Ultimamente, diante da dificuldade para se comprar livros devido aos preços assustadores, tenho me inclinado para títulos que sempre quis ler disponíveis em sebos e promoções (basta ter paciência e sair à procura) ou para edições que têm preços mais justos para um brasileiro comum, de poder aquisitivo claramente limitado. Entre esses livros, comecei a comprar os da editora L&PM, pockets de gêneros muito diversificados, capazes de atrair, pela fama dos autores e mesmo pela audácia de certas edições. De cara, mergulhei nos muitos Bukowskis que a editora oferece. Depois, fui vendo outros títulos, e decidi que tinha que ler um clássico que todo mundo parece conhecer, mas no qual eu nunca pegara: On the road, de Jack Kerouac. O livro andava sendo de novo comentado por conta de uma adaptação cinematográfica que teria, sob direção de Walter Salles, nos EUA. O filme estaria sendo produzido e seria lançado neste 2008. Mas, de nada mais sei. Em todo caso, valeu o clima de comentário, porque isso me fez ir ao livro, que é de fato fundamental, ainda que muita coisa tenha envelhecido.

**Dados disponíveis:**
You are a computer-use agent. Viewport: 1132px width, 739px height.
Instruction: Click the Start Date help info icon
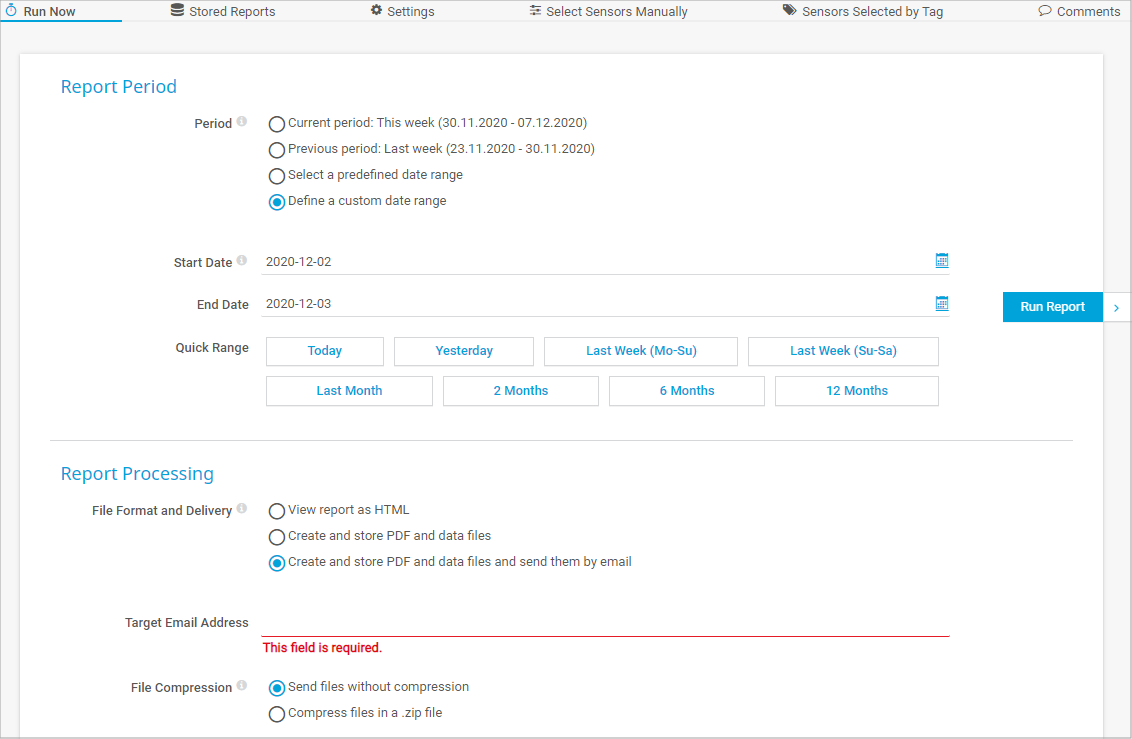[242, 262]
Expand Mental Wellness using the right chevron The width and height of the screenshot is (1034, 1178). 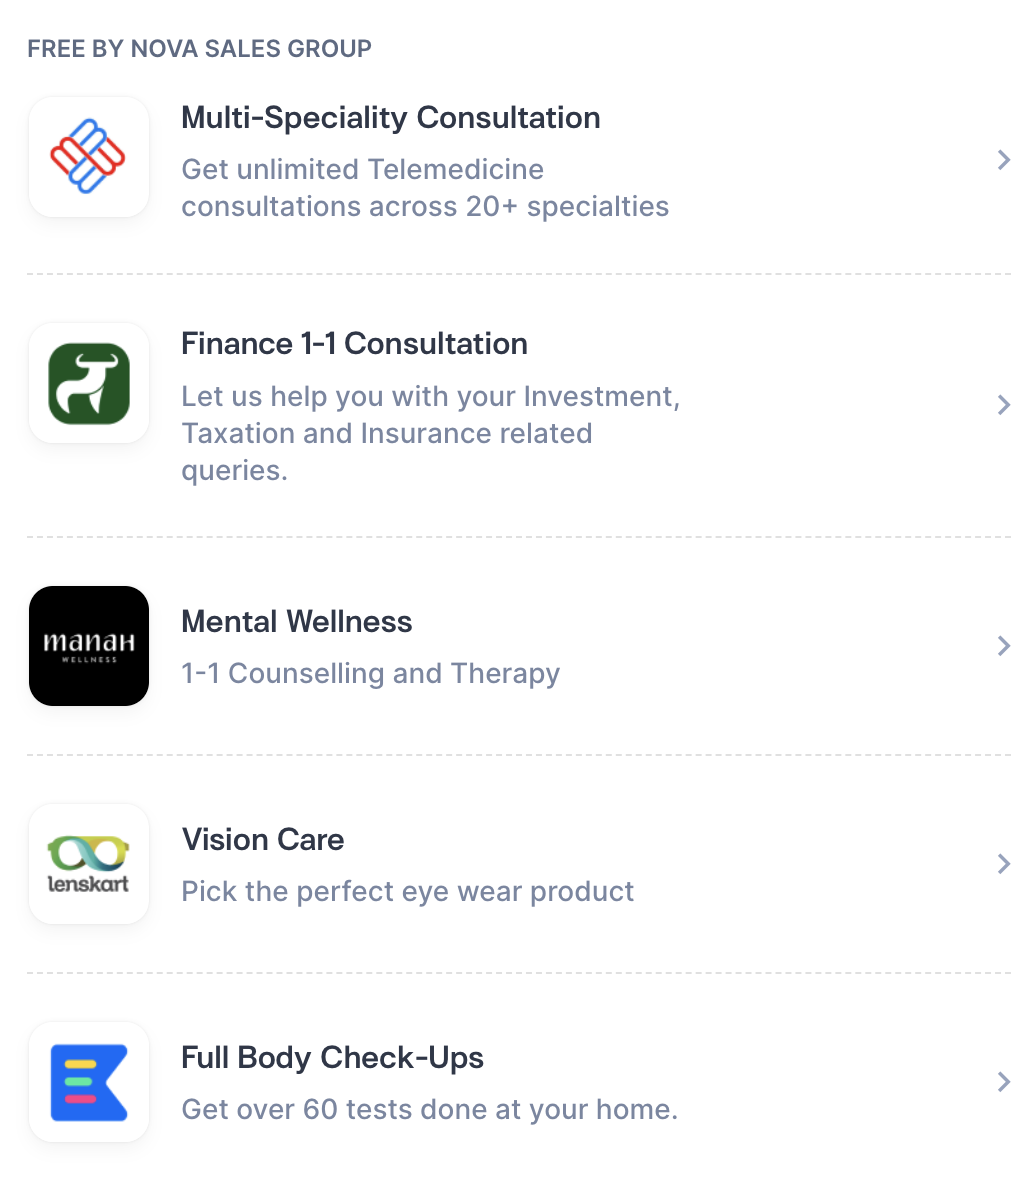pos(1004,646)
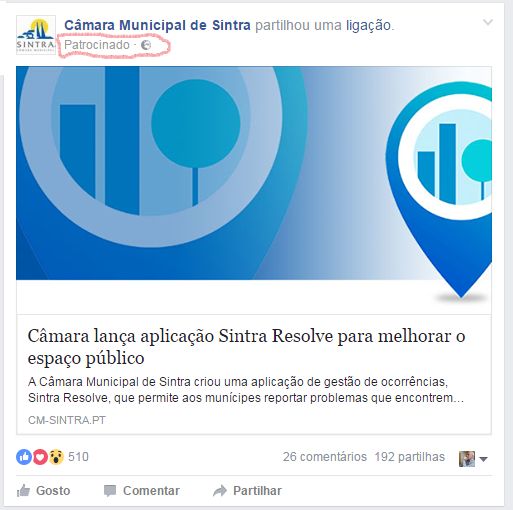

**Enunciado A:**
Responda com base no texto sobre a compra de livros baratos:
(i) De que editora são os pockets mencionados?
(ii) De qual autor foram os primeiros livros lidos dessa editora?
(iii) Quem dirigiria a adaptação cinematográfica de On the road?
**Enunciado B:**
Retome o texto sobre a leitura de On the road a partir do ponto em que ele termina.

**Resposta escrita A:**
(i) Da editora L&PM.
(ii) De Bukowski.
(iii) Walter Salles.

**Resposta escrita B:**
Daí, dos Bukowskis, fui para os Kerouacs que a editora também oferece. Li Os vagabundos iluminados, constatando que nele, infelizmente, Kerouac é derivativo, quando não desigual, auto-indulgente (o budismo devocional do livro é particularmente cansativo e redundante) ou simplesmente chato. Mas, não desanimei, porque a prosa de Kerouac, cheia desses defeitos, é também marcada por lampejos de uma força poética sempre considerável, e comprei O viajante solitário, em que o clima de On the road dá melhor as suas caras. A impressão que se tem é que Kerouac foi vítima da tremenda fama adquirida por On the road do ponto de vista do mercado editorial e acabou tendo muita coisa sua, informe e sem interesse, publicada por questões mercadológicas, já que seu nome passou a valer ouro. Estas leituras me fizeram ter a curiosidade de saber melhor da vida dele, e, para isso, a L&PM também oferece um título: a sua biografia, escrita por Yves Buin. Basta lê-la e se descobrirá que Kerouac foi mesmo vítima da fama de seu maior livro. E que, infelizmente, não é um ser humano muito agradável. Ler esta biografia pode ser de uma tremenda importância para seus admiradores neófitos, e suponho que os tenha aos montes no Brasil, devido à lenda, que atravessa gerações.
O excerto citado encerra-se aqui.